Problem: Let $G=\{a+b\sqrt{2} : a,b\in\mathbb{Q}\}$ and let $\displaystyle H=\left\{\begin{bmatrix} a & 2b \\ b & a\end{bmatrix} : a,b\in\mathbb{Q}\right\}$ be two groups. Show that $G$ and $H$ are isomorphic as groups under addition; i.e. find a bijective map $\varphi:G\rightarrow H$ such that for any $x,y\in G$, $\varphi(x+y) = \varphi(x) + \varphi(y)$, where $\varphi(x),\varphi(y)\in H$.

Are $G$ and $H$ isomorphic under multiplication? If yes, prove it. If not, provide a counterexample.

-----

Last edited:

#### Chris L T521

##### Well-known member
Staff member
This problem was correctly answered by Sudharaka.
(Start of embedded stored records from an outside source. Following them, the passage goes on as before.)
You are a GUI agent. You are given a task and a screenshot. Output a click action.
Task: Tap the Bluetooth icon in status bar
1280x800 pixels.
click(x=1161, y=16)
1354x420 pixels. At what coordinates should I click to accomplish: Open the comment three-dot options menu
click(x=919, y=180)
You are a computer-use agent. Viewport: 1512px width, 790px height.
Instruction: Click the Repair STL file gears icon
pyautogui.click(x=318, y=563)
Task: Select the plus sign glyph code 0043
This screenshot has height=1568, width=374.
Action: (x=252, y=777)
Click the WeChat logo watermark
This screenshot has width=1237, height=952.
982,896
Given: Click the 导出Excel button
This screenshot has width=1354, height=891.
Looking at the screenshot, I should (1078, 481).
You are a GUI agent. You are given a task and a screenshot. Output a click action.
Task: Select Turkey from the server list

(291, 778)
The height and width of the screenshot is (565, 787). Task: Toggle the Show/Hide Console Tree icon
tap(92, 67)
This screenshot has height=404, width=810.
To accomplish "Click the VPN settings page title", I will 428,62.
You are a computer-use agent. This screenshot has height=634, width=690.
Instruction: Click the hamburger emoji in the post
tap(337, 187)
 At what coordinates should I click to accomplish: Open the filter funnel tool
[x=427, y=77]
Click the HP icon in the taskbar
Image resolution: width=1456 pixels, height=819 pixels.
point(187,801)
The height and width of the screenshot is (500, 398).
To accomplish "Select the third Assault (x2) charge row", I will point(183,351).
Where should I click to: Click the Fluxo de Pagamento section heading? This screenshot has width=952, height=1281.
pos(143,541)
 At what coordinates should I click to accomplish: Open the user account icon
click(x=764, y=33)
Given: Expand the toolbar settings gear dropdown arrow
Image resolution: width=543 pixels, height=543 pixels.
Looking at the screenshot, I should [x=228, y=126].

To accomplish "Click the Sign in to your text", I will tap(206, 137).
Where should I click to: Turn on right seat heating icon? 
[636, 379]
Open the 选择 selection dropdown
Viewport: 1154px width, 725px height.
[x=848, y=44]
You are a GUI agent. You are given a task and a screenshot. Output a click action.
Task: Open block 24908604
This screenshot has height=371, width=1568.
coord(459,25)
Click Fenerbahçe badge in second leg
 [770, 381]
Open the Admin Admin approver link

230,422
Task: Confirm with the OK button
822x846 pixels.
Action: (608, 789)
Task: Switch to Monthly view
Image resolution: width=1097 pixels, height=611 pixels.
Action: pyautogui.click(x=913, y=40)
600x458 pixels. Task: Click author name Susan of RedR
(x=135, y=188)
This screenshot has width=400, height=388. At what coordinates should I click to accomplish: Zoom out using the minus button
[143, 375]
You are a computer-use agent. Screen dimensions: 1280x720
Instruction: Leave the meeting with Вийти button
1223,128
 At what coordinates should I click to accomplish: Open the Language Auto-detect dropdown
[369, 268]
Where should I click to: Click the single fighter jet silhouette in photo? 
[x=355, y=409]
You can find his solution below.

$$\mbox{Let, }\varphi:G\rightarrow H\mbox{ such that, }\varphi:a+b\sqrt{2}\mapsto\begin{bmatrix} a & 2b \\ b & a\end{bmatrix}\mbox{ where }a,\,b\in\mathbb{Q}$$

First we shall show that $$\varphi$$ is a well defined, bijective function.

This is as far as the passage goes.